EXCERPTED TEXT:
Start

It’s the second Saturday of the month, Electric Pow Wow night, at Ottawa’s trendy Babylon club. The line to get in snakes down the block.
Inside, A Tribe Called Red’s three DJs – NDN, Bear Witness, and Shub – warm up the crowd with a mix of dancehall and hip hop.
Brittany Jones and Marissa Martin sip cocktails in a cozy booth. They’re both native, Chippewa and Mi’kmaq, respectively.
They say the Electric Pow Wow is special for aboriginal people, particularly for students far from their homes and tribes.
Martin says this is because “when you’re going to a regular club, you’re not really represented.”
Brittany Jones adds, “You know that coming here, you’re going to see a lot of aboriginal people, so it makes it a sense of comfort, family, friends. You know you’re going to see people that you know.”
But the best part, they say, is when the pow wow beats come on. It’s really a new genre of music. It’s a party pow wow.
A Tribe Called Red calls it “pow wow step,” and sure enough, the first mix of it they play, people jam the dance floor.

End

STORED ROWS:
Start

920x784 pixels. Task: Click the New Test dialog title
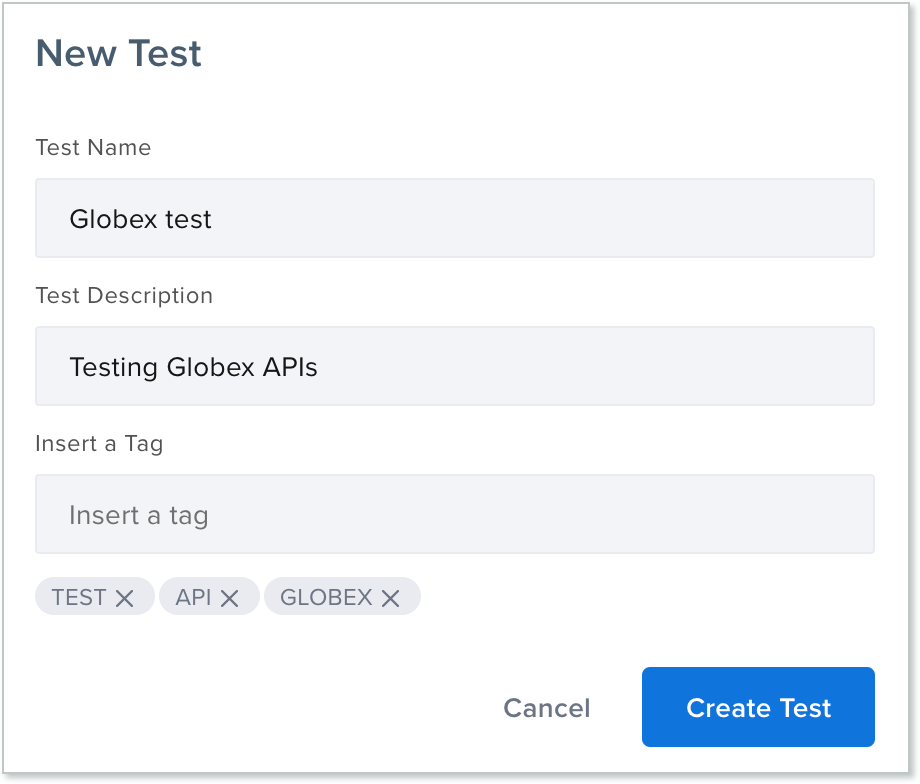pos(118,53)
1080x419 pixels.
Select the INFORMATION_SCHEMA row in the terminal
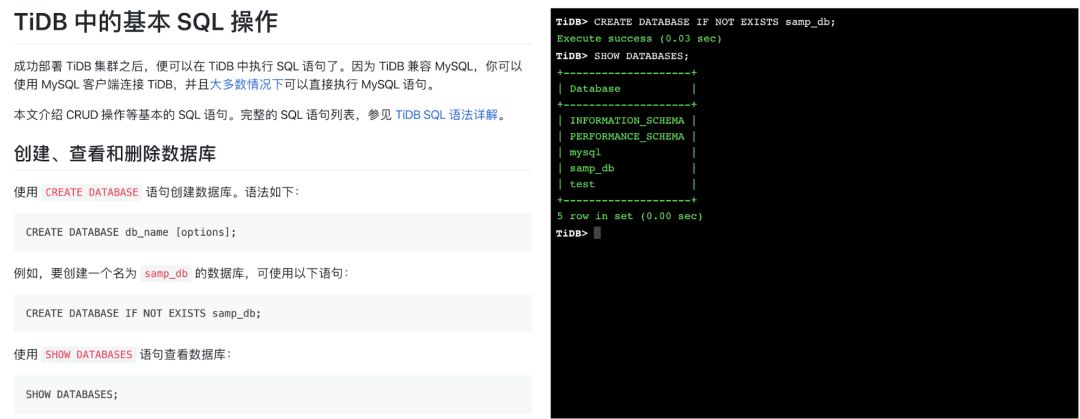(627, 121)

End

GOAL 1:
From the article about Electric Pow Wow night, return the passage starting with "Inside, A Tribe" and going on through "homes and tribes.".
GOAL 2:
Using the article about Electric Pow Wow night, decide whether each statement agrees with it, answering yes or no and quoting the words that settle it: (a) Electric Pow Wow night falls on the second Saturday of the month. (b) A Tribe Called Red has four DJs. (c) Marissa Martin is Mi'kmaq.
GOAL 3:
Continue the article about Electric Pow Wow night from its final sentence.

REPLY 1:
Inside, A Tribe Called Red’s three DJs – NDN, Bear Witness, and Shub – warm up the crowd with a mix of dancehall and hip hop.
Brittany Jones and Marissa Martin sip cocktails in a cozy booth. They’re both native, Chippewa and Mi’kmaq, respectively.
They say the Electric Pow Wow is special for aboriginal people, particularly for students far from their homes and tribes.

REPLY 2:
(a) Yes: "It’s the second Saturday of the month, Electric Pow Wow night"
(b) No: "A Tribe Called Red’s three DJs – NDN, Bear Witness, and Shub"
(c) Yes: "Brittany Jones and Marissa Martin sip cocktails in a cozy booth. They’re both native, Chippewa and Mi’kmaq, respectively."

REPLY 3:
It’s so loud, the singing so powerful, the bass so deep and wobbly, the fabric on your clothes actually vibrates. It’s dizzying.
A Tribe Called Red’s Ian Compeau, also known as DJ NDN, sang in a pow wow group when he was a kid in the Nippising First Nation, north of Toronto. He says many young aboriginal people bring that shared experience to the Electric Pow Wow.
“It’s a place where you meet people,” he says, “It’s a place where you dance. It’s a place where you share songs. It’s the same as a pow wow. It just so happens that it’s in an urban setting and a modern setting, it takes place in a club.”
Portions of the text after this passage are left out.